One of the challenges of being a health care blogger is taking the language of grant proposals and peer reviewed journal articles and translating it into something that the average person can understand. A recent meeting I attended illustrates this fairly well.
Last week, I attended the “eConsults Study Core Team Kick-Off Meeting” where we discussed a new study, “An Evaluation of an Electronic Consultation (‘eConsult’) Platform to Increase Specialist Access for Patients in Underserved Populations: Impact on Wait Times, Cost and Access Disparities”. Or, in other words, how can we make it easier for our doctors to speak with other medical experts to make sure our patients get even better health care?
The meeting was a video conference with over a dozen participants getting into nitty gritty details about how CHC can use our electronic medical record system to send information about a patient from one of our primary care providers to a specialist to get recommendations for the patient’s care. There are plenty of issues that need to be addressed that most people don’t even think of.
One of the top issues is patient privacy. You want to make sure that the right information gets to the right people. First and foremost, CHC needs to make sure that the patient has given permission for any information to be shared with doctors outside of CHC. Systems have to be set up so that the data is protected, so no one else can read it while it is being sent to other doctors and so that it is as easy as possible for doctors to send and receive medical information.

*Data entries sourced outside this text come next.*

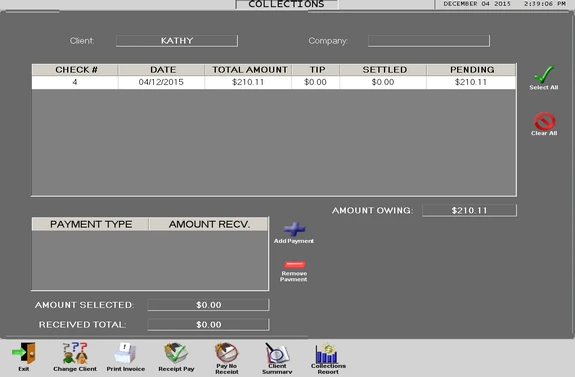Add a payment with the blue plus

[x=294, y=229]
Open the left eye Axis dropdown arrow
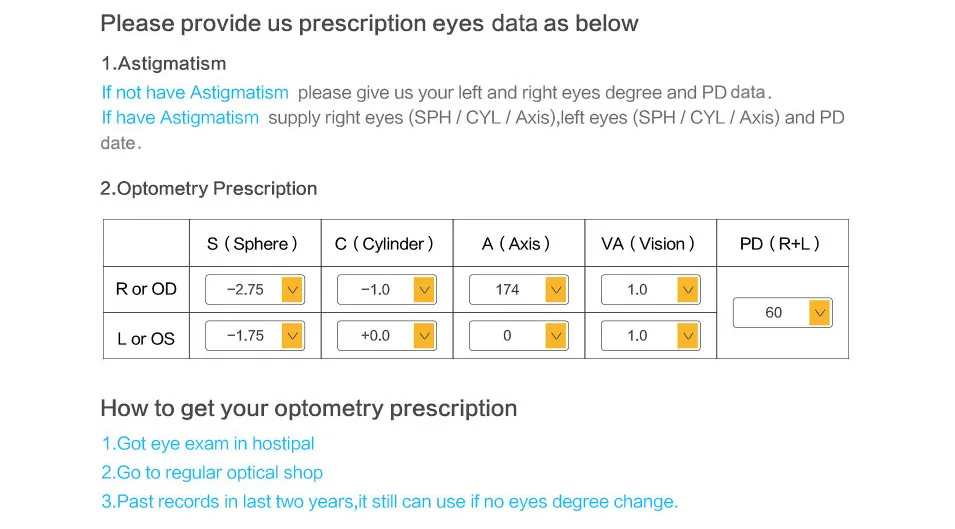Viewport: 955px width, 529px height. coord(556,335)
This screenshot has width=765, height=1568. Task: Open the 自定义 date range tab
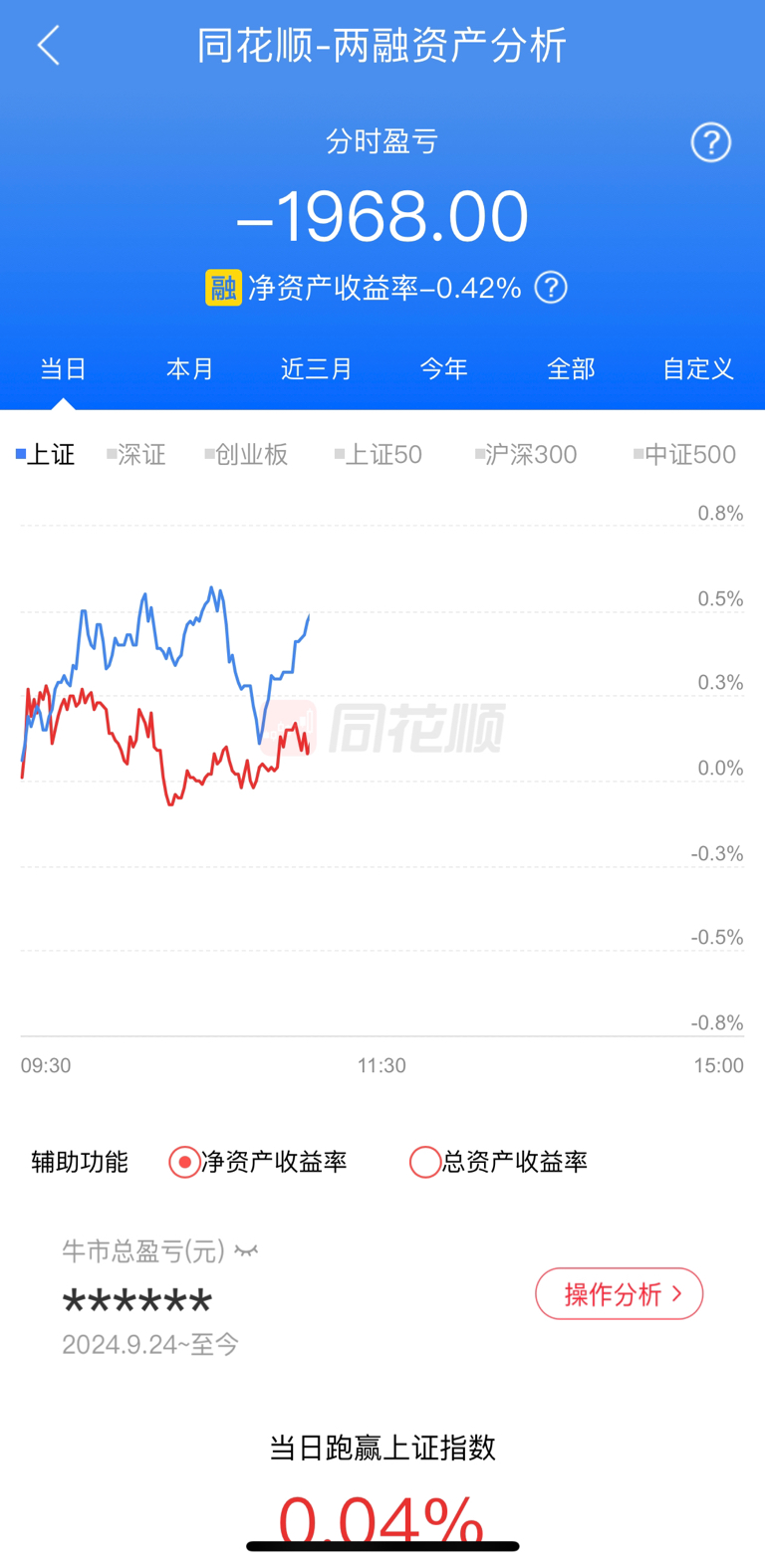[x=698, y=368]
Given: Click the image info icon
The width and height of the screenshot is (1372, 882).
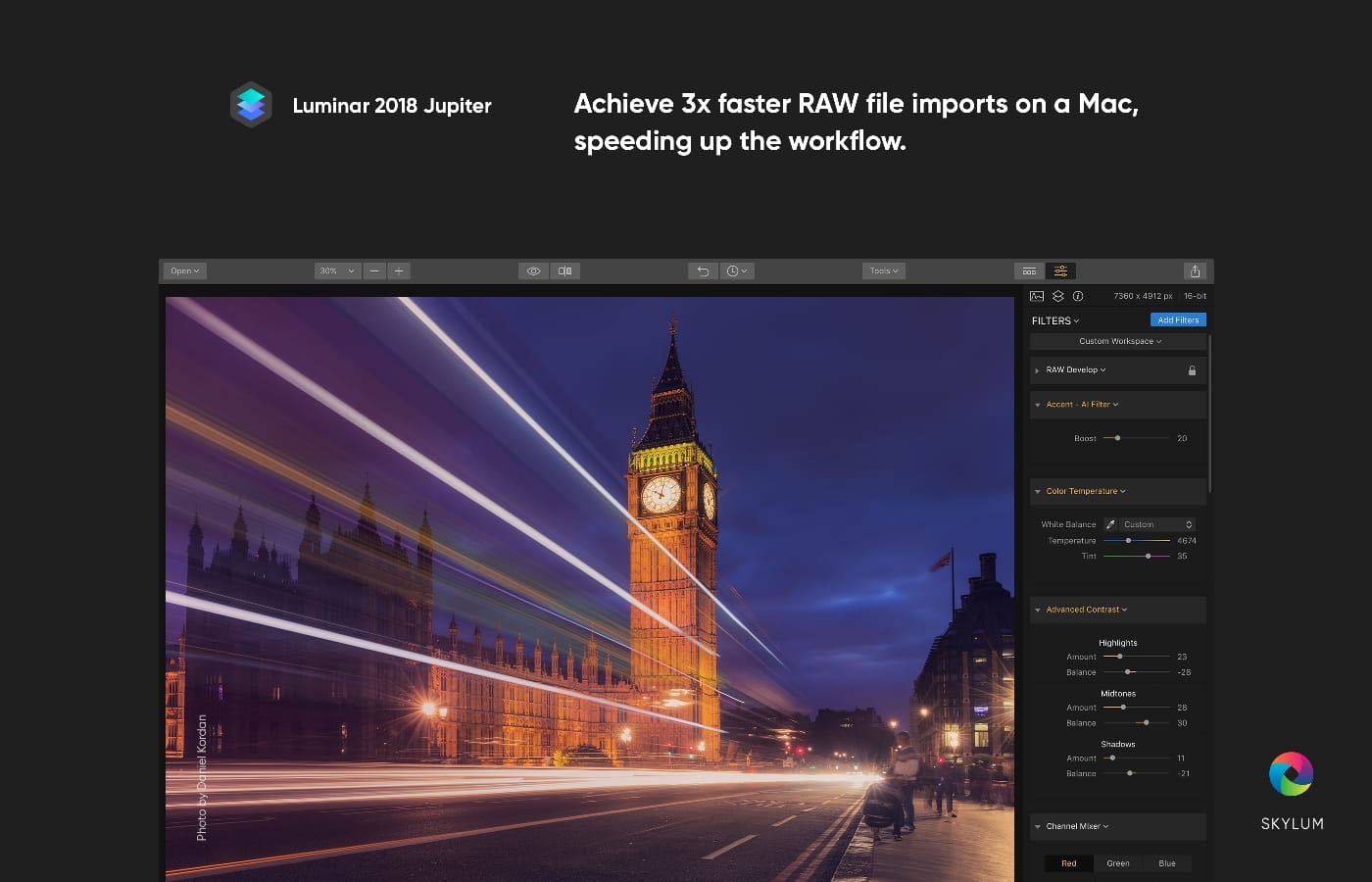Looking at the screenshot, I should [x=1078, y=296].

Yet why are e-Consults so important? Often, patients don’t end up seeing a specialist when their doctor recommends it. In one review, nearly two thirds of patients that were told to see a heart specialist didn’t make it to an appointment with the specialist. There are lots of reasons for this. Often, specialists are so busy, that appointments can’t be made for over half a year. Even when an appointment can be made, they aren’t always easy to get to, especially if they are in distant towns without public transportation.
On top of this, the specialist might not really need to see the patient. With the right systems in place, a patient’s regular doctor can gather all the necessary information that the specialist needs and send it off to the specialist for an ‘e-Consult’. The specialist, after reviewing the information can send a message back to the regular doctor, who could then make sure that the patient gets the care they need.

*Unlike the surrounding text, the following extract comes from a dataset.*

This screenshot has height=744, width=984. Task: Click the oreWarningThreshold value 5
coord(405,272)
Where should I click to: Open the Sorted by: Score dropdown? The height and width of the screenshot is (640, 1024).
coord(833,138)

Not only would such a system get the patients the care they need sooner, and avoid requiring them to travel a great distance, but such a system could also save money and make it so that those who normally wouldn’t be able to get help from a specialist would be able to do so.
At least, that’s the idea. Here at CHC, however, we try to approach things scientifically, so we’re looking at ways of measuring what sort of impact rolling out a system to make e-consults easier and more frequent really has. Stay tuned for results.

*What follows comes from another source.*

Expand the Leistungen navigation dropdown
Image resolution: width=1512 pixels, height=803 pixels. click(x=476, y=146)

The current project is looking at improving access to heart specialists, but the idea and practice isn’t new to CHC. We use digital cameras to take pictures of diabetic patients’ eyes which we send off to specialists to see if the patient is at risk of losing eyesight because of their diabetes. Recently, we started another project where our doctors speak with specialists in hepatitis in a weekly video conference so our doctors can find the best way treat the hepatitis.
When you get right down to it, for the average person, telemedicine isn’t really as complicated as it seems. It is just finding easier ways for doctors to share information and find the best ways to treat patients.